Sliding Window

Time Limit: 12000MS	Memory Limit: 65536K
Total Submissions: 68816	Accepted: 19510
Case Time Limit: 5000MS

Description

An array of size n ≤ 10⁶ is given to you. There is a sliding window of size k which is moving from the very left of the array to the very right. You can only see the k numbers in the window. Each time the sliding window moves rightwards by one position. Following is an example: 
The array is [1 3 -1 -3 5 3 6 7], and k is 3.

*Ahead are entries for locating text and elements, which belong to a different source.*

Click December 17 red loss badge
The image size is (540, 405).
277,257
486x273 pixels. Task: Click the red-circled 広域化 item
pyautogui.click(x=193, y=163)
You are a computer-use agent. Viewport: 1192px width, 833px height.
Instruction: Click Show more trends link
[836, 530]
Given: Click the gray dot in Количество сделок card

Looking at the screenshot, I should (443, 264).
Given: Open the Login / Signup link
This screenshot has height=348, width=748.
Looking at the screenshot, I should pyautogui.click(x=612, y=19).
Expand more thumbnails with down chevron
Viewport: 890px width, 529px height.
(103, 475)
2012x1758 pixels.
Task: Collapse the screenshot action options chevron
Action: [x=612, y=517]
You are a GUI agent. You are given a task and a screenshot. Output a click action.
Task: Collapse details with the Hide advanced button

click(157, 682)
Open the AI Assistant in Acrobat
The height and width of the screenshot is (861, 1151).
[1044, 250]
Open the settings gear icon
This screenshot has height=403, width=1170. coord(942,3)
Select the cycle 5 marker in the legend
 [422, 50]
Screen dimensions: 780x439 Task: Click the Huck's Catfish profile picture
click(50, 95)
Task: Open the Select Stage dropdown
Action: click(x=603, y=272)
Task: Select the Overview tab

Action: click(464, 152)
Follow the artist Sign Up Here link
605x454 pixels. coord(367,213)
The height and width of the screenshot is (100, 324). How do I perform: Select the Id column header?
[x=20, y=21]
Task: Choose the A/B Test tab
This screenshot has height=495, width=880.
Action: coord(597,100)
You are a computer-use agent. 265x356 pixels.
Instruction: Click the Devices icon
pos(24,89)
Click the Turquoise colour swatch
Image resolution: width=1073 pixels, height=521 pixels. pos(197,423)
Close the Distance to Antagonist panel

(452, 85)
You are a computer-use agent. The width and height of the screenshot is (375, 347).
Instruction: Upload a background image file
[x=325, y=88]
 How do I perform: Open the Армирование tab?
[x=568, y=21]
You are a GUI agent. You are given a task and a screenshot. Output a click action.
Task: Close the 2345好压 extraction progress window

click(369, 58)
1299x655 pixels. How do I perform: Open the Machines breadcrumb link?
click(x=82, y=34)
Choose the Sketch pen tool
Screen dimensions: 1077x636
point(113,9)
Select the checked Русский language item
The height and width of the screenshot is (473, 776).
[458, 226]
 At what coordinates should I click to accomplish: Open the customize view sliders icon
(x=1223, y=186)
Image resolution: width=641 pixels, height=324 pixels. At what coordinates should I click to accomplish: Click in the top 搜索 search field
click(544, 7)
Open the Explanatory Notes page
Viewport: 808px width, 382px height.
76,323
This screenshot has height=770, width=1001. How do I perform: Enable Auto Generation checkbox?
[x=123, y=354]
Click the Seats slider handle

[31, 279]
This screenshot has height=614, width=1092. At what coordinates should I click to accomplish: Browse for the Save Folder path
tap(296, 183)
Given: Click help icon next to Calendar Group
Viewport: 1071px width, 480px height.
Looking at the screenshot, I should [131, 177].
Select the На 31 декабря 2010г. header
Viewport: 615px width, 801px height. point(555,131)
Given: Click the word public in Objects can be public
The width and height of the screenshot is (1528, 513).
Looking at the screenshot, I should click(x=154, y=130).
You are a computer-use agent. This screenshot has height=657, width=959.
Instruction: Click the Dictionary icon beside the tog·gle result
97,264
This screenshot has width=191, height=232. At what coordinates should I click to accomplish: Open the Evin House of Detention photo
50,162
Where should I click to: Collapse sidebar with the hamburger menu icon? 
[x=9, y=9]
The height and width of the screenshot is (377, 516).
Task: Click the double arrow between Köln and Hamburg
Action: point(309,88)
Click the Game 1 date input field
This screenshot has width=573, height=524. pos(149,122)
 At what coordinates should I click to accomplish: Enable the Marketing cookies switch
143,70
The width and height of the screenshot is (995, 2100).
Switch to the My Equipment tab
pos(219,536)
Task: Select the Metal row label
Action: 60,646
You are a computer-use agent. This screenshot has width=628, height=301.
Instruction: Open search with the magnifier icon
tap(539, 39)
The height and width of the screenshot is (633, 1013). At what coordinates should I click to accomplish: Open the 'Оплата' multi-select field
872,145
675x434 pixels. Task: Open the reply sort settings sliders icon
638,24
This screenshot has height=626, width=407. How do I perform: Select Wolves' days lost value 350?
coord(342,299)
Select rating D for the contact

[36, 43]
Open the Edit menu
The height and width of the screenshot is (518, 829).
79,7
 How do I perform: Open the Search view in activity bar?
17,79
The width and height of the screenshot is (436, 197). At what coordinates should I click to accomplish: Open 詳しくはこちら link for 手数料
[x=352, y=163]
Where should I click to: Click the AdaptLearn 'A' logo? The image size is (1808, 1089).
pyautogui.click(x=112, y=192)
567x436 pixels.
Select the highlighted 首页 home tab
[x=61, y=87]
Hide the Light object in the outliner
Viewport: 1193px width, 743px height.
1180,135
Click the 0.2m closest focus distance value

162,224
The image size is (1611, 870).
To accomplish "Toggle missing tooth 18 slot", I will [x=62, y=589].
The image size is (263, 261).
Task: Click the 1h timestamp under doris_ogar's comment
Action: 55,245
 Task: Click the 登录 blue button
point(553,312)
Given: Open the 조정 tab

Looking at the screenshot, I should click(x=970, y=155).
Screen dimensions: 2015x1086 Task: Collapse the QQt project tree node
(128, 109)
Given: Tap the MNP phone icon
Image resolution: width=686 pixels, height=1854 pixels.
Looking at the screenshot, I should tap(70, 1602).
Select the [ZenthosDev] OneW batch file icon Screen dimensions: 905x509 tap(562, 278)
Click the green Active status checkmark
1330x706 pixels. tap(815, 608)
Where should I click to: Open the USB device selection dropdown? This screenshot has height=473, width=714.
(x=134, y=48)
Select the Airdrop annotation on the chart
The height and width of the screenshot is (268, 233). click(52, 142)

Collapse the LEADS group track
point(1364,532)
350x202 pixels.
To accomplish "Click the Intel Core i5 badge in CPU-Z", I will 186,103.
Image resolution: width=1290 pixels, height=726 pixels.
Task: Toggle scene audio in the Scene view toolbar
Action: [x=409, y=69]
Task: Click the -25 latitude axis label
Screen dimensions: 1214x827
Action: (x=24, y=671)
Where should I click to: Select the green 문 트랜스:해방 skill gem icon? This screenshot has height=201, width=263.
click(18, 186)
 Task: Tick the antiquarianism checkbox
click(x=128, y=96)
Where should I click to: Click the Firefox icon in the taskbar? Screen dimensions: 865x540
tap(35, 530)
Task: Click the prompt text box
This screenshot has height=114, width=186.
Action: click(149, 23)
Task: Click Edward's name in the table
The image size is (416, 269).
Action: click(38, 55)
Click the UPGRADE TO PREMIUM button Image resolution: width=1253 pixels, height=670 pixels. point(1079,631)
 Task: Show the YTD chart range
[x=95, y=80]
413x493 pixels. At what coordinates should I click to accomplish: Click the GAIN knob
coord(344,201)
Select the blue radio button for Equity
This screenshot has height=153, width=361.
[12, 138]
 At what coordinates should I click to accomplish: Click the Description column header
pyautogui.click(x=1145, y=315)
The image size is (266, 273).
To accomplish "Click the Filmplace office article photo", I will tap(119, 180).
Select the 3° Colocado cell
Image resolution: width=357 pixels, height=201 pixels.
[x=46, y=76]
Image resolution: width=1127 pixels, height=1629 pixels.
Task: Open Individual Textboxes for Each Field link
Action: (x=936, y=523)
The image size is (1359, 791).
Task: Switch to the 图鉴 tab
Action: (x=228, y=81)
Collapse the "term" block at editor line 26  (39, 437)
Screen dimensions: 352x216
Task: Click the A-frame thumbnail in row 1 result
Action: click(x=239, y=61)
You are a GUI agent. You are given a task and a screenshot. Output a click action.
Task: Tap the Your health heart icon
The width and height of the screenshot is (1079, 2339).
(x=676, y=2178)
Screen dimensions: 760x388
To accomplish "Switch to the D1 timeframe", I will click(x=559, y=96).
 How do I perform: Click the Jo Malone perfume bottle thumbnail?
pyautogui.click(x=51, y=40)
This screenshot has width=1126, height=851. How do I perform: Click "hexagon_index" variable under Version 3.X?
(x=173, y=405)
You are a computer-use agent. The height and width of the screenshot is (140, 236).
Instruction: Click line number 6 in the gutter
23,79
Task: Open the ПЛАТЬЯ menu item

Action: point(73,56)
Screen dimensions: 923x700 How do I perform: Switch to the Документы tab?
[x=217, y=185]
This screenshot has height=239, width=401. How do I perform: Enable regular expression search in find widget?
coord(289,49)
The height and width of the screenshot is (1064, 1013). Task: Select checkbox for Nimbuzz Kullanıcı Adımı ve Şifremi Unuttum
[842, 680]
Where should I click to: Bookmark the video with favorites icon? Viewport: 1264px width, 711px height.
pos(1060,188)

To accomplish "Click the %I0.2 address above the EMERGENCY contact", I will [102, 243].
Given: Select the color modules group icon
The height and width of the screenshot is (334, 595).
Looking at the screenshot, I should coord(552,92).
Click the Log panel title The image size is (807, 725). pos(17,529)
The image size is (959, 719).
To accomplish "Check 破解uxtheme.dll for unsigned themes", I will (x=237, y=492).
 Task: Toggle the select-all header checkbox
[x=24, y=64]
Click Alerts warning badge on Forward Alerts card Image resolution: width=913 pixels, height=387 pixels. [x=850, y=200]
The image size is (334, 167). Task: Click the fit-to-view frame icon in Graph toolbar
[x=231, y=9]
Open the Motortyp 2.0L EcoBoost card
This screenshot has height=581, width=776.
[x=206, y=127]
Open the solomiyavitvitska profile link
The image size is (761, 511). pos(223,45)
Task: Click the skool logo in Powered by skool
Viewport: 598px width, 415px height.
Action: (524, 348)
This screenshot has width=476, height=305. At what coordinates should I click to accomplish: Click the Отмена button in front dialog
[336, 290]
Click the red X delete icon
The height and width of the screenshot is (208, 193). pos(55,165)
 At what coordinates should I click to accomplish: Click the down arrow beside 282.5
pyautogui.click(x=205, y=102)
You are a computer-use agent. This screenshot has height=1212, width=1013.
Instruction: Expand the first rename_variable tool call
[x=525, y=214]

Window position	Minimum value	Maximum value
[1  3  -1] -3  5  3  6  7	-1	3
1 [3  -1  -3] 5  3  6  7	-3	3
1  3 [-1  -3  5] 3  6  7	-3	5
1  3  -1 [-3  5  3] 6  7	-3	5
1  3  -1  -3 [5  3  6] 7	3	6
1  3  -1  -3  5 [3  6  7]	3	7

Your task is to determine the maximum and minimum values in the sliding window at each position. 

Input

The input consists of two lines. The first line contains two integers n and k which are the lengths of the array and the sliding window. There are n integers in the second line. 

Output

There are two lines in the output. The first line gives the minimum values in the window at each position, from left to right, respectively. The second line gives the maximum values. 

Sample Input

8 3
1 3 -1 -3 5 3 6 7

Sample Output

-1 -3 -3 -3 3 3
3 3 5 5 6 7

Source

用線段樹維護一個區間的最大值最小值即可

#include <cstdio>
#include <cstring>
#include <iostream>
using namespace std;
//#define dbg(x) cout<<#x<<" = "<< (x)<< endl
const int MAX_N = 2222222;
int ans_MAX[MAX_N],ans_MIN[MAX_N];
struct node {
   int ans_max;
   int ans_min;
};
int MAX[MAX_N<<2],MIN[MAX_N<<2];
int Max(int a,int b){
   if(a>b) return a;
   else return b;
}
int Min(int a,int b){
   if(a<b) return a;
   else return b;
}
void up(int p){
   MAX[p] = Max(MAX[p*2],MAX[p*2+1]);
   MIN[p] = Min(MIN[p*2],MIN[p*2+1]);
}
void build(int p,int l,int r){
   if(l==r){
    scanf("%d",&MAX[p]);
    MIN[p] = MAX[p];
    return;
   }
   int mid = (l+r)>>1;
   build(p*2,l,mid);
   build(p*2+1,mid+1,r);
   up(p);
}
node query(int p,int l,int r,int x,int y){
   if(x<=l&&r<=y){
    node tmp;
    tmp.ans_max = MAX[p];
    tmp.ans_min = MIN[p];
    return tmp;
   }
   int mid = (l+r)>>1;
   node tmp1,tmp2,ans_tmp;
   tmp1.ans_max =tmp2.ans_max = -0x3f3f3f3f;
   tmp1.ans_min = tmp2.ans_min = 0x3f3ff3f;
   if(x<=mid){
    tmp1 = query(p*2,l,mid,x,y);
   }
   if(y>mid) tmp2 = query(p*2+1,mid+1,r,x,y);
   ans_tmp.ans_max=Max(tmp1.ans_max,tmp2.ans_max);
   ans_tmp.ans_min=Min(tmp1.ans_min,tmp2.ans_min);
   return ans_tmp;
}
int main(){
    int n,k;
    scanf("%d%d",&n,&k);
    build(1,1,n);
    int cnt = 0;
    for(int i=1;i<=n-k+1;i++){
        ans_MAX[cnt] = query(1,1,n,i,i+k-1).ans_max;
        ans_MIN[cnt] = query(1,1,n,i,i+k-1).ans_min;
        //dbg(query(1,1,n,i,i+k-1).ans_max);
        cnt++;
        //dbg(i);
    }
    for(int i=0;i<cnt;i++){
        i==cnt-1?printf("%d\n",ans_MIN[i]):printf("%d ",ans_MIN[i]);
    }
    for(int i=0;i<cnt;i++){
        i==cnt-1?printf("%d\n",ans_MAX[i]):printf("%d ",ans_MAX[i]);
    }
    return 0;
}